[Date Prev][Date Next][Thread Prev][Thread Next][Date Index][Thread Index]

Re: [HTCondor-users] Configuring a CE/Schedd



Hi Brain,

The messages are from /var/log/condor/SchedLog.

I figured it might have something to do with local permissions to certificate files etc.

It seems to be something unique to the scheduler daemon as I'm not experiencing this on the collector or the worker nodes. I've included a dump of all the schedd values in the condor config.(*)

The machine is definitely configured with a host certificate as it uses it when communicating with other infrastructure and the ARC CE also uses it.

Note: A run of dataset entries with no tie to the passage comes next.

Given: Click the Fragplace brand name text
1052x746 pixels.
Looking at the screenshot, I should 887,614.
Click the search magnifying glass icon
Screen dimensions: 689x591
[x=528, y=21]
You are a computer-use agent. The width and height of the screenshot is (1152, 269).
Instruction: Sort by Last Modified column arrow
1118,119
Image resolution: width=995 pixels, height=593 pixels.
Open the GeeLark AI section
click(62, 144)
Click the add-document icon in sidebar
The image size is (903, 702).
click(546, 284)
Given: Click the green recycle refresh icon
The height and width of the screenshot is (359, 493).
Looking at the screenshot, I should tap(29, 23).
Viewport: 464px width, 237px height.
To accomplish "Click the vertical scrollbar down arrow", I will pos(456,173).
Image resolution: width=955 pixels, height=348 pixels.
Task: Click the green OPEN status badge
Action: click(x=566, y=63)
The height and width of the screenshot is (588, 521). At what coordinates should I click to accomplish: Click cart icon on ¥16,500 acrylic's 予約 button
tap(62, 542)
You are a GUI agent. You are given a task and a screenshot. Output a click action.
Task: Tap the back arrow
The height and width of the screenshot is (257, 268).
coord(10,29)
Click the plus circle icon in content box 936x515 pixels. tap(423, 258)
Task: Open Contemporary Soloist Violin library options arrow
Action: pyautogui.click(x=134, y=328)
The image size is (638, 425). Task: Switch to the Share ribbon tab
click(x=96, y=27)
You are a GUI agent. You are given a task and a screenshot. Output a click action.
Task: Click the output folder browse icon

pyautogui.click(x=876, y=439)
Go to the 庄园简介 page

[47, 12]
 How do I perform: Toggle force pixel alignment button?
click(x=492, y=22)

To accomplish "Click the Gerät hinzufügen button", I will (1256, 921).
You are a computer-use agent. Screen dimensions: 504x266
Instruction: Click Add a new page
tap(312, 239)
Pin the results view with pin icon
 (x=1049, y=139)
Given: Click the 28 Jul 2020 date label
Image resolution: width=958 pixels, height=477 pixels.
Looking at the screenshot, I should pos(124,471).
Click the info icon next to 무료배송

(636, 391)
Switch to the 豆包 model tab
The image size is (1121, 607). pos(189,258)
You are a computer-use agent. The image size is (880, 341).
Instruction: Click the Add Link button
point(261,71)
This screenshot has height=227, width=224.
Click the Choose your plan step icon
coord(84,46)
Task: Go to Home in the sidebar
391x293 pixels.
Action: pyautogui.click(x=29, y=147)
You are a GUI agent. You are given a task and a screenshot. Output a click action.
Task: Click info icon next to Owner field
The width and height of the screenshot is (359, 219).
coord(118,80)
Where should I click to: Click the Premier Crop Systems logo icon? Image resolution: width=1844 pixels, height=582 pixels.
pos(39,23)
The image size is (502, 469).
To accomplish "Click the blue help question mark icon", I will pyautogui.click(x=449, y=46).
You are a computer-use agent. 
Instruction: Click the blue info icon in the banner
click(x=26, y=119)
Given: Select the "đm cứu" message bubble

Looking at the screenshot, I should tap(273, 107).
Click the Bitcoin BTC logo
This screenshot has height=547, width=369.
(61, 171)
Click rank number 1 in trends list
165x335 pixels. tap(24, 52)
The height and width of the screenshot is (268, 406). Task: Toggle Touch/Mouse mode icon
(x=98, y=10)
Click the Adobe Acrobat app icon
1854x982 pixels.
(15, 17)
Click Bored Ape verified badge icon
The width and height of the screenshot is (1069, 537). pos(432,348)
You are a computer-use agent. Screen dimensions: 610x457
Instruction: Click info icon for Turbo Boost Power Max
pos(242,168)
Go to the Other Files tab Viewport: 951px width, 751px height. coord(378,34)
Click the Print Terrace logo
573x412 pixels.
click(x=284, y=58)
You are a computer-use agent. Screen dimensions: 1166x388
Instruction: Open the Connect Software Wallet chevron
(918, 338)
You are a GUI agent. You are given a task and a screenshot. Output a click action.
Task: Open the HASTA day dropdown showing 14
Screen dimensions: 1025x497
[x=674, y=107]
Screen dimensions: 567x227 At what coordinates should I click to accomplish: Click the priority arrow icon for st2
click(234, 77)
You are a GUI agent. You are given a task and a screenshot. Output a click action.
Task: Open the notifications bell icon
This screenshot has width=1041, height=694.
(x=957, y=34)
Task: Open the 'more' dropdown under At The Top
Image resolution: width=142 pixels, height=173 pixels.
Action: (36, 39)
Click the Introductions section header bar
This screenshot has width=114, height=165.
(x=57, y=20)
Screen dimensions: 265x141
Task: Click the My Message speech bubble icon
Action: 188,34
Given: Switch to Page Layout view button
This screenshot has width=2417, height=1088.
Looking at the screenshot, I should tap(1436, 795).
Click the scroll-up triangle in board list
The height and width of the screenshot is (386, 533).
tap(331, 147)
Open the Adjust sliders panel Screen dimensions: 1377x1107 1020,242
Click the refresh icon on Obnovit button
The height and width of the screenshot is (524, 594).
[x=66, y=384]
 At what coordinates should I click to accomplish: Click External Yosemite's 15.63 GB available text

The permissions of the certificate and key also match up with the other machines.

Thanks, Iain

(*)
~]# condor_config_val -expand -dump | grep SCHEDD
ALLOW_NEGOTIATOR_SCHEDD = central-manager@xxxxxxx/*.cern.ch
COLLECTOR.ALLOW_ADVERTISE_SCHEDD = computing-element@xxxxxxx/*.cern.ch,schedd@xxxxxxx/*.cern.ch
DAEMON_LIST = MASTER, SHARED_PORT, SCHEDD
GRIDMANAGER_CONTACT_SCHEDD_DELAY = 5
MAX_NUM_SCHEDD_LOG = 10
MAX_SCHEDD_LOG = 104857600
SCHEDD = /usr/sbin/condor_schedd
SCHEDD.ALLOW_READ =  *@cern.ch/ce501.cern.ch,central-manager@xxxxxxx/*.cern.ch,computing-element@xxxxxxx/*.cern.ch,schedd@xxxxxxx/*.cern.ch,worker-node@xxxxxxx/*.cern.ch
SCHEDD.ALLOW_WRITE = *@fsauth/ce501.cern.ch,central-manager@xxxxxxx/*.cern.ch,computing-element@xxxxxxx/*.cern.ch
SCHEDD.SEC_DAEMON_AUTHENTICATION_METHODS = GSI,KERBEROS,FS
SCHEDD_ADDRESS_FILE = /var/lib/condor/spool/.schedd_address
SCHEDD_BACKUP_SPOOL = 
SCHEDD_CRON_NAME = 
SCHEDD_DAEMON_AD_FILE = /var/lib/condor/spool/.schedd_classad
SCHEDD_DEBUG = D_PID
SCHEDD_INTERVAL = 
SCHEDD_JOB_QUEUE_LOG_FLUSH_DELAY = 5
SCHEDD_LOG = /var/log/condor/SchedLog
SCHEDD_MAX_FILE_DESCRIPTORS = 4096
SCHEDD_MIN_INTERVAL = 5
SCHEDD_NAME = 
SCHEDD_PREEMPTION_RANK = 
SCHEDD_PREEMPTION_REQUIREMENTS = 
SCHEDD_QUERY_WORKERS = 6
SCHEDD_ROUND_ATTR_ProportionalSetSizeKb = 25%
SCHEDD_ROUND_ATTR_ResidentSetSize = 25%
SCHEDD_SEND_VACATE_VIA_TCP = false
SCHEDD_SUPER_ADDRESS_FILE = /var/lib/condor/spool/.schedd_address.super
SCHEDDS = schedd@xxxxxxx/*.cern.ch
SETTABLE_ATTRS_ADVERTISE_SCHEDD = 
STATISTICS_WINDOW_QUANTUM_SCHEDD = 

________________________________________
From: HTCondor-users [htcondor-users-bounces@xxxxxxxxxxx] on behalf of Brian Bockelman [bbockelm@xxxxxxxxxxx]
Sent: 25 March 2015 18:37
To: HTCondor-Users Mail List
Subject: Re: [HTCondor-users] Configuring a CE/Schedd

Hi Iain,

>From the message:

> 03/24/15 19:13:14 DC_AUTHENTICATE: required authentication of 128.142.132.67 failed: AUTHENTICATE:1002:Failure performing handshake|AUTHENTICATE:1004:Failed to authenticate using FS|FS:1004:Unable to lstat(/tmp/FS_XXXWRRJqi)|AUTHENTICATE:1004:Failed to authenticate using FS|AUTHENTICATE:1004:Failed to authenticate using KERBEROS|AUTHENTICATE:1004:Failed to authenticate using GSI|GSI:5002:Failed to authenticate because the remote (client) side was not able to acquire its credentials.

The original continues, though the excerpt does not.